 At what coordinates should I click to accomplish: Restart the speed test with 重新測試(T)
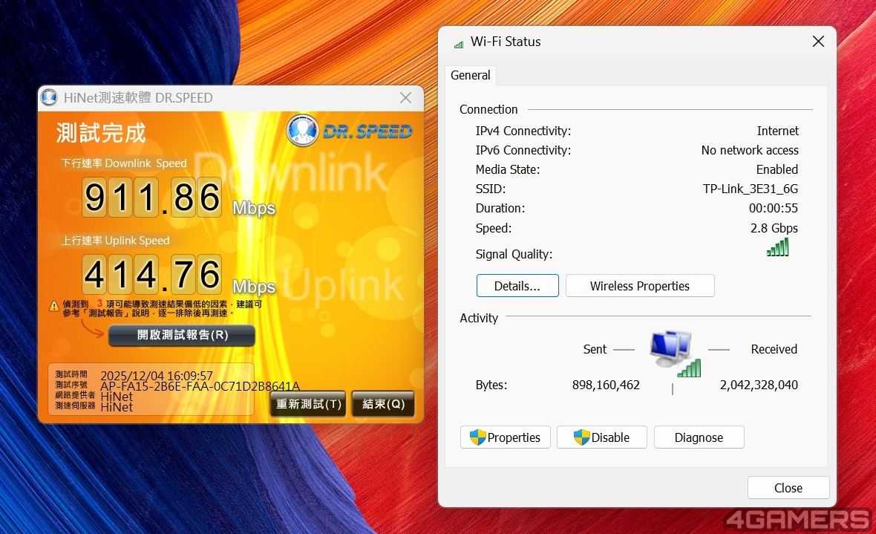coord(308,404)
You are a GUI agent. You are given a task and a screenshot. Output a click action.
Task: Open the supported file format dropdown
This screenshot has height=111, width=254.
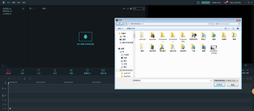point(226,80)
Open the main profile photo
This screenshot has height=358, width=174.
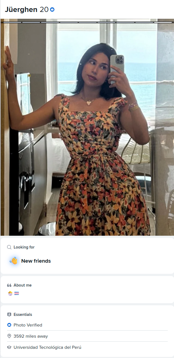(x=87, y=127)
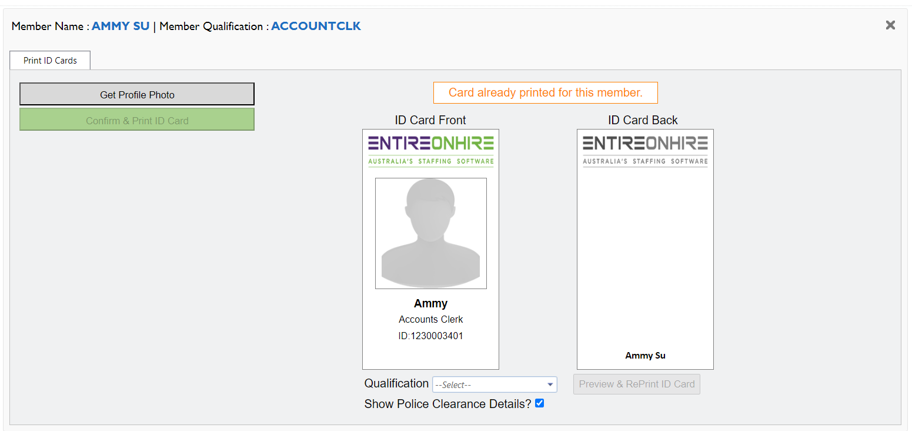Click the Get Profile Photo button

(136, 94)
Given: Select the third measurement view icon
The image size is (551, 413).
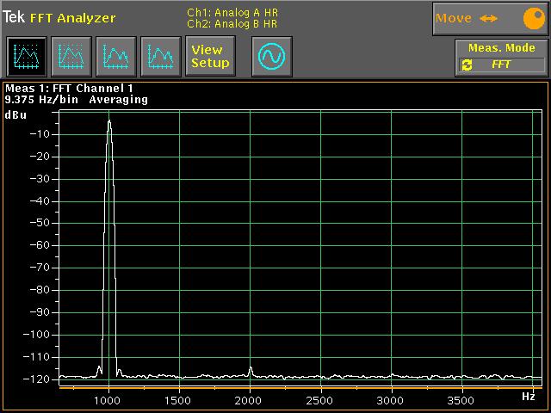Looking at the screenshot, I should (x=116, y=57).
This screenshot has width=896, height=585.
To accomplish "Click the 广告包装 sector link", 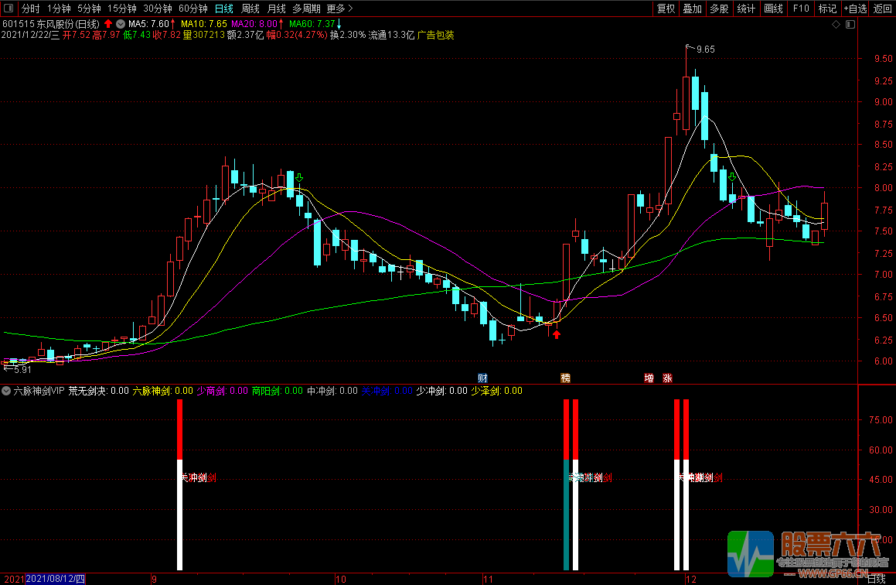I will click(436, 35).
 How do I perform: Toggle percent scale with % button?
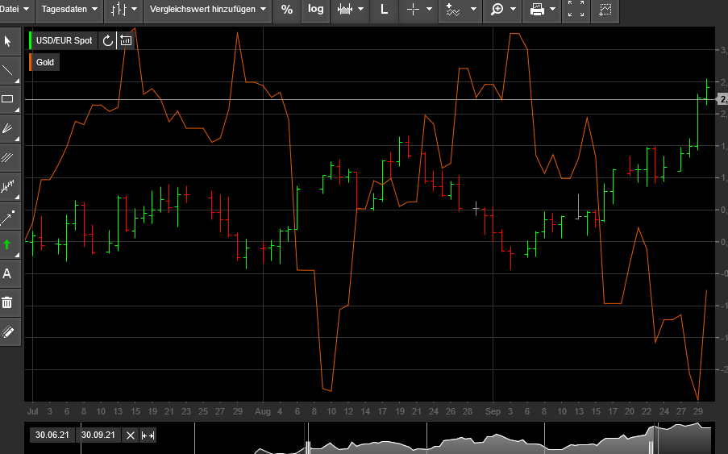pos(286,10)
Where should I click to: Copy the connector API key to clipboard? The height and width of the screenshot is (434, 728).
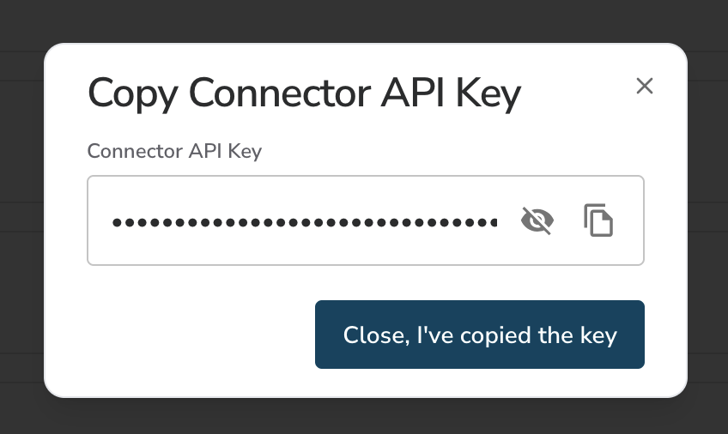point(598,220)
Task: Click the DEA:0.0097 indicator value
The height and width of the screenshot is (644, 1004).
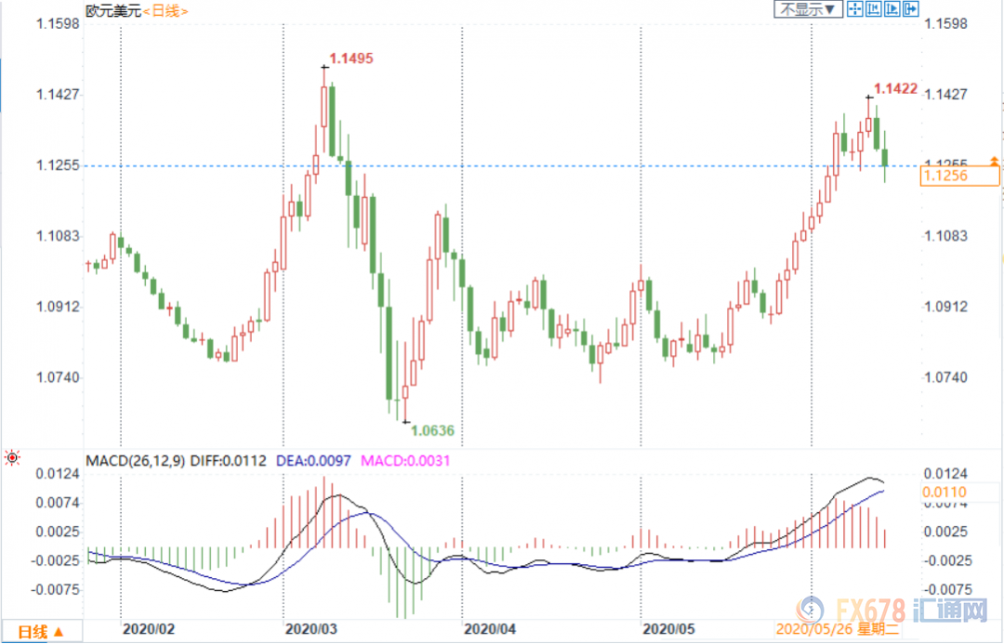Action: click(314, 461)
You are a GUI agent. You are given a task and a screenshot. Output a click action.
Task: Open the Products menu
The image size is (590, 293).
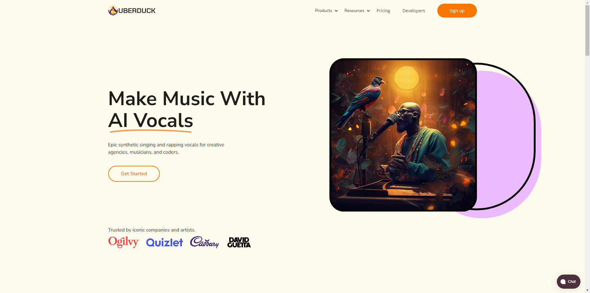tap(326, 10)
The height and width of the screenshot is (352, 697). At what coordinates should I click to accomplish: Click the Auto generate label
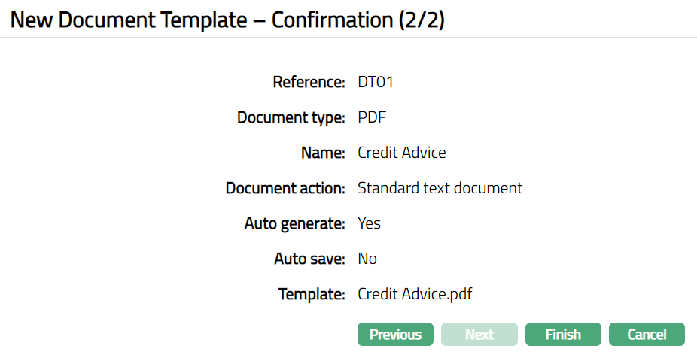(294, 223)
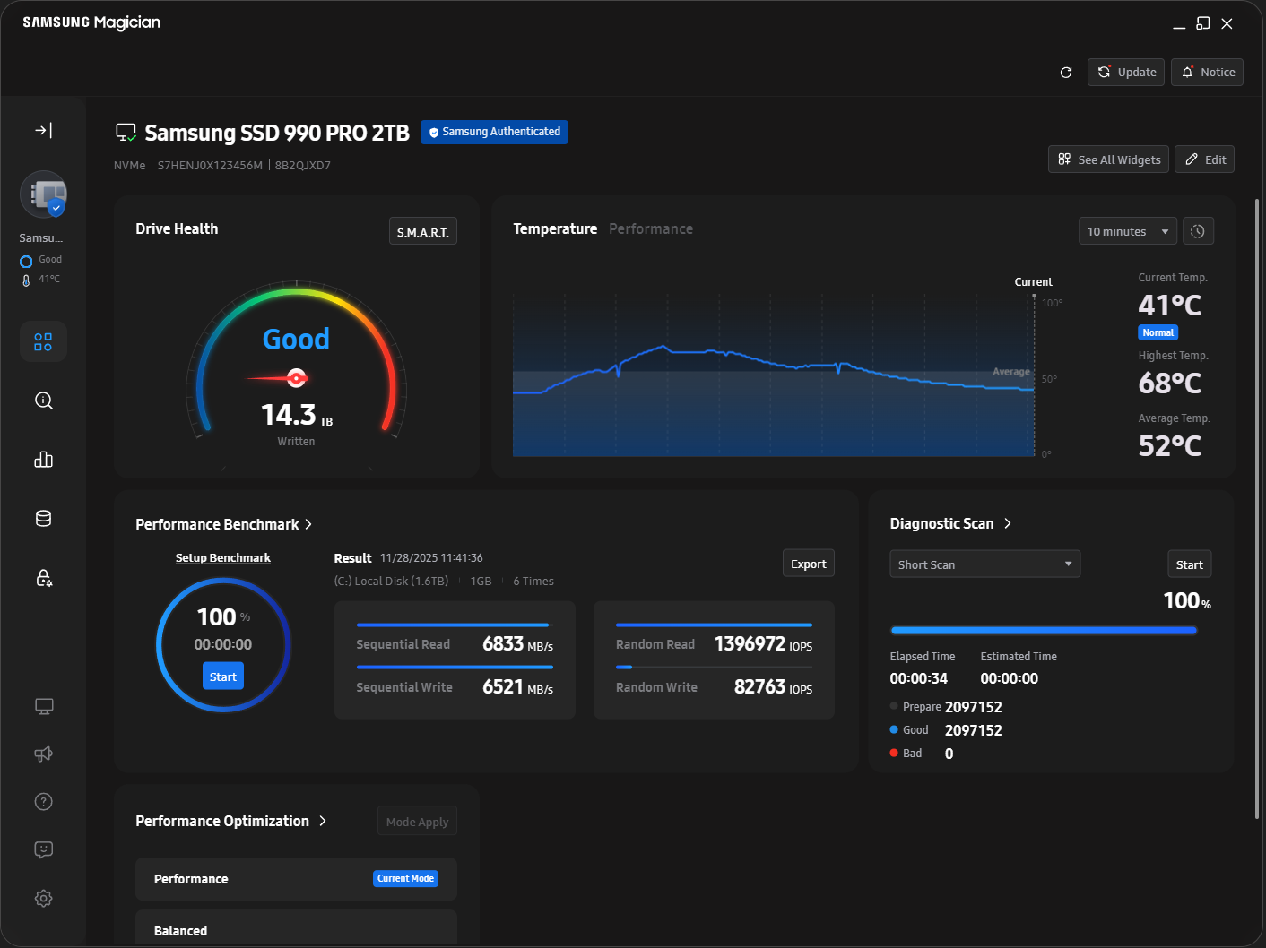Switch optimization to Balanced mode
This screenshot has width=1266, height=948.
pyautogui.click(x=296, y=930)
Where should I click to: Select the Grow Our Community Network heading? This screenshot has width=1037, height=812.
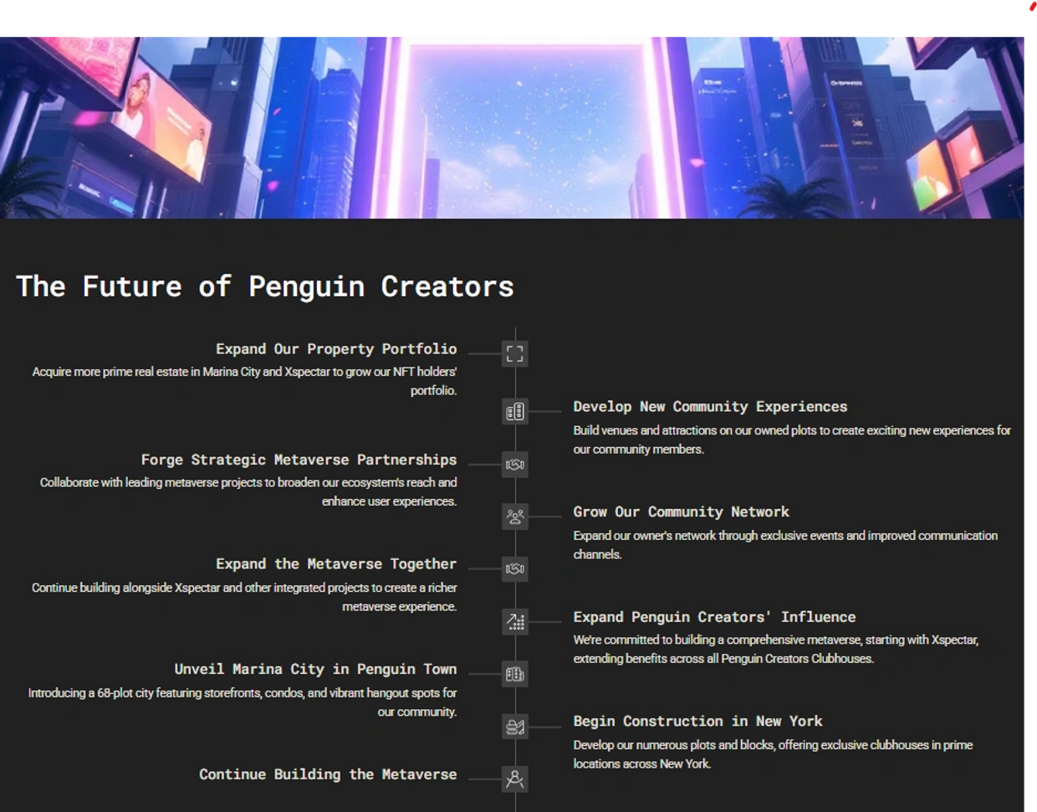click(681, 511)
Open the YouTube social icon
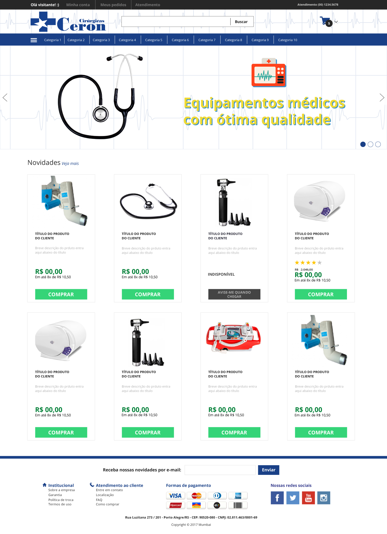 tap(308, 498)
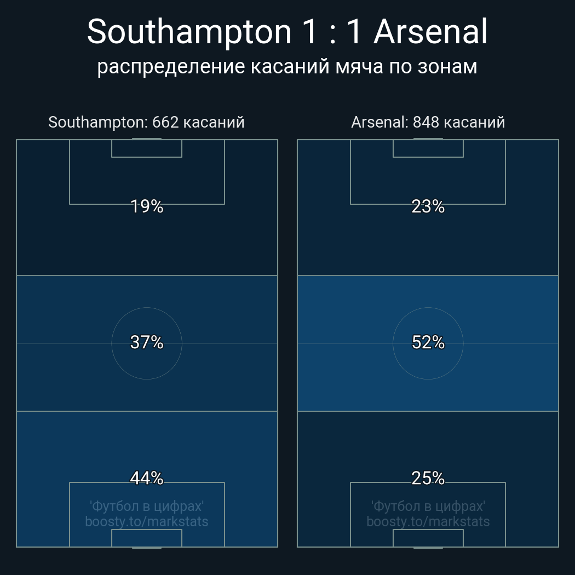Viewport: 575px width, 575px height.
Task: Click 'Футбол в цифрах' text on Southampton pitch
Action: click(x=147, y=506)
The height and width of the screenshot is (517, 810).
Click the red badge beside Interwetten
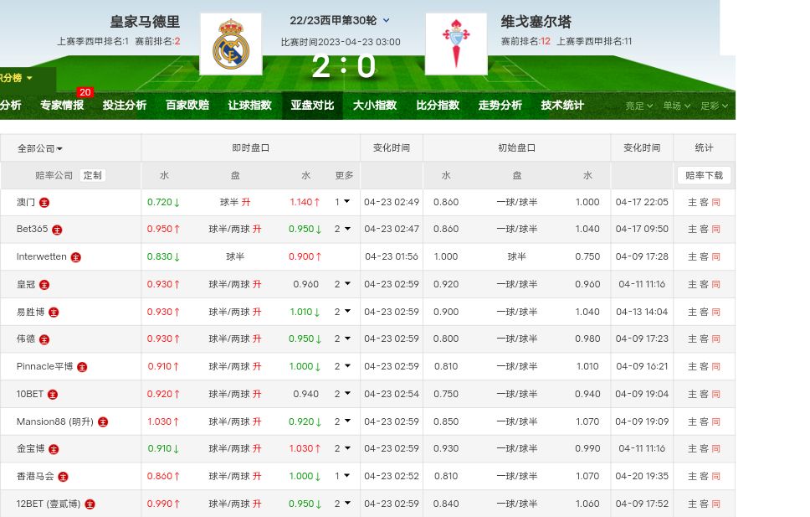(75, 257)
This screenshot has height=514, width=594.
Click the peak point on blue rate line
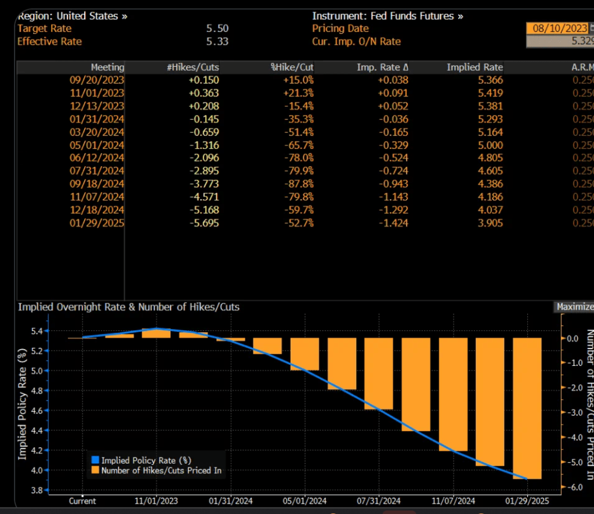pos(156,329)
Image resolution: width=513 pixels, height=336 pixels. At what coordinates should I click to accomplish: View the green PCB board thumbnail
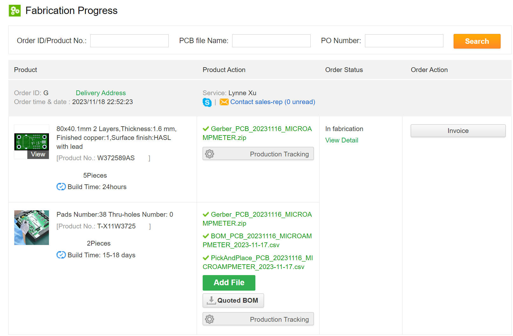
--
Your objective: Find where the line with "Where should I click to: Copy" sits in the material above and where the line with "This screenshot has height=514, width=594." sits. Set down exactly the lines from the first to the second, both included and nothing else, without pictures.

Written response:
Where should I click to: Copy the connector API key to clipboard? The height and width of the screenshot is (434, 728).
point(598,220)
Task: Click the DEA:0.0097 indicator value
The height and width of the screenshot is (644, 1004).
Action: click(314, 461)
You are a GUI agent. You are given a task and a screenshot. Output a click action.
Task: Open the Products menu
The image size is (590, 293).
tap(326, 10)
The height and width of the screenshot is (352, 697). At what coordinates should I click to accomplish: Click the Auto generate label
(294, 223)
Switch optimization to Balanced mode
This screenshot has width=1266, height=948.
pyautogui.click(x=296, y=930)
Where should I click to: Select the Grow Our Community Network heading? This screenshot has width=1037, height=812.
click(681, 511)
Open the YouTube social icon
 tap(308, 498)
Viewport: 575px width, 575px height.
Task: Click 'Футбол в цифрах' text on Southampton pitch
Action: click(x=147, y=506)
The height and width of the screenshot is (517, 810).
Click the red badge beside Interwetten
(75, 257)
This screenshot has height=514, width=594.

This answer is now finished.